* [TEXTE SOURCE]:
Au-delà de l’enseignement, la collaboration a également touché la communauté au sens large à travers des séminaires et des conférences thématiques organisés dans des lieux comme l’IDECAF, le Goethe‑Institut, et des galeries indépendantes. Ces événements ont ouvert un espace de dialogue, attirant aussi bien les passionnés de photographie que le grand public, créant des occasions de réflexion sur l’influence de la culture visuelle et le rôle de la photographie dans la société contemporaine.

Après 2009, le programme d’éducation photographique collaborative entre le Vietnam et la France s’est interrompu, principalement en raison de changements de politique et de personnel. À Hô Chi Minh‑Ville, nombre de responsables culturels ayant fortement soutenu le projet ont progressivement pris leur retraite, tandis que l’équipe du Service de Coopération et d’Action Culturelle du Consulat Général de France achevait ses fonctions sans qu’une relève claire ne soit assurée. Dans le même temps, la France a ajusté sa politique culturelle étrangère, notamment la restructuration de l’AFAA — l’ancêtre de l’actuel Institut français — ce qui a affecté directement les ressources allouées au programme. Du côté local, certaines voix conservatrices se sont demandé si les méthodes pédagogiques de l’ENSP offraient vraiment quelque chose de nouveau par rapport aux programmes nationaux, ce qui a affaibli la volonté de poursuivre la collaboration. Pourtant, l’héritage du programme reste fort : il a encouragé l’esprit critique en photographie, développé une base pour l’analyse visuelle, et formé une génération d’artistes, d’enseignants et de chercheurs qui continuent de façonner le visage de la photographie contemporaine vietnamienne aujourd’hui.

Le modèle d’éducation collaborative entre le Vietnam et la France n’était pas simplement une formation professionnelle — c’était un voyage qui a élargi les perspectives artistiques, nourri la créativité et ouvert un dialogue entre cultures. Bien que le programme ne soit plus actif, il demeure une preuve vivante du pouvoir de l’enseignement artistique transfrontalier – un outil de développement durable qui génère des bénéfices durables pour les individus et la société.

* [CONSIGNES]:
**a.** D'après le texte source, de quelle institution actuelle l'AFAA est-elle l'ancêtre ?
**b.** Modifiez toutes les lignes des données ci-dessous en remplaçant « Sector Holdings » par « Equity Holdings ». Le reste doit demeurer inchangé.

* [DONNÉES DE L'EXERCICE]:
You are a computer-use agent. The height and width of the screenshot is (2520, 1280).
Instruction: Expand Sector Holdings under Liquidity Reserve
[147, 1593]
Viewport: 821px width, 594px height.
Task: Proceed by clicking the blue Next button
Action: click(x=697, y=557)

* [RÉSULTATS OBTENUS]:
**a.** L'Institut français.

**b.**
You are a computer-use agent. The height and width of the screenshot is (2520, 1280).
Instruction: Expand Equity Holdings under Liquidity Reserve
[147, 1593]
Viewport: 821px width, 594px height.
Task: Proceed by clicking the blue Next button
Action: click(x=697, y=557)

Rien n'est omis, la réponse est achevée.